Um dos pontos centrais da obra foi a recuperação da platibanda, área de grande extensão e visibilidade da Marquise. Para essa etapa, foram especificadas pastilhas de porcelana massa plena da Cerâmica Atlas, escolhidas pela capacidade de reproduzir com precisão o acabamento original, ao mesmo tempo em que atendem às exigências atuais de durabilidade, segurança e desempenho para fachadas.
O estudo para a reforma se estendeu por vários anos, dada a complexidade do conjunto arquitetônico e a necessidade de preservar rigorosamente a integridade estética do projeto original. As pastilhas históricas, no formato 2 × 2 cm, compunham uma das superfícies brancas características da Marquise. Segundo Cristina Ricciardi Brisighello, diretora da Cerâmica Atlas, a experiência prévia da empresa em obras de restauro foi decisiva. “Já tínhamos atuado em projetos como o Edifício Copan, também de Niemeyer. Isso permitiu desenvolver rapidamente um produto altamente específico. Em apenas 15 dias apresentamos uma amostra baseada no revestimento original”, afirma.

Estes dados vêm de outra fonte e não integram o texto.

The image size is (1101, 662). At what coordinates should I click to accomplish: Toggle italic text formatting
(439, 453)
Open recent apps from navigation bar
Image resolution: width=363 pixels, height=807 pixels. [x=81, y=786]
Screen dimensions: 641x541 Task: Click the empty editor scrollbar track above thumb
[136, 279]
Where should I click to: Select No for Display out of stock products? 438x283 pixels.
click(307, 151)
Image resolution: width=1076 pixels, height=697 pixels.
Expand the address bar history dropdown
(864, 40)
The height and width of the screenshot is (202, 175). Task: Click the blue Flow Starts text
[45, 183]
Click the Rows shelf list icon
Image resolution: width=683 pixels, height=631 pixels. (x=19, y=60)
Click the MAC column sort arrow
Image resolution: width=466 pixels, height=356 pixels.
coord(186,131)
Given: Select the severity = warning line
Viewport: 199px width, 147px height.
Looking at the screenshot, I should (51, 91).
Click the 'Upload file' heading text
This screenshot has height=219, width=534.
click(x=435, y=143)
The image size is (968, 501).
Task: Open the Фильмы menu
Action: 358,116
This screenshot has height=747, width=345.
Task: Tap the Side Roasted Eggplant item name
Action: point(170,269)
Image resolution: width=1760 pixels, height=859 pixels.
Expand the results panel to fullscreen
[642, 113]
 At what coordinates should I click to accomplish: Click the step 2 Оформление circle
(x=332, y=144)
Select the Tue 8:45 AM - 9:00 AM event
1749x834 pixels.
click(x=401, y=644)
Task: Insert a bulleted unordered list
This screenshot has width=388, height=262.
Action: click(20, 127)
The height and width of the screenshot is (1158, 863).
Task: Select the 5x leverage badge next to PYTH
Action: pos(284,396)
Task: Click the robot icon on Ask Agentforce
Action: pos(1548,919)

Um dos maiores desafios foi a definição da tonalidade correta, já que o branco original não correspondia ao branco puro contemporâneo. A partir da coleta de amostras históricas e de análises laboratoriais, a Atlas desenvolveu a cor adequada, aplicada em mais de 1.000 metros quadrados de revestimento. A intervenção envolveu a remoção integral do material existente e sua substituição por novas pastilhas, mantendo rigorosamente as características visuais exigidas pelo tombamento.
A porcelana massa plena também se destaca pelo alto desempenho técnico. Com absorção de água inferior a 0,5% e expansão por umidade significativamente abaixo do limite normativo, o material oferece estabilidade dimensional e elevada durabilidade, sendo especialmente indicado para fachadas expostas às variações climáticas.
A obra reflete um movimento mais amplo de retomada dos retrofits em São Paulo, especialmente em edificações históricas. Para o setor, a reabertura da Marquise simboliza não apenas a preservação de um ícone modernista, mas também a consolidação de soluções técnicas capazes de conectar passado e futuro na paisagem urbana.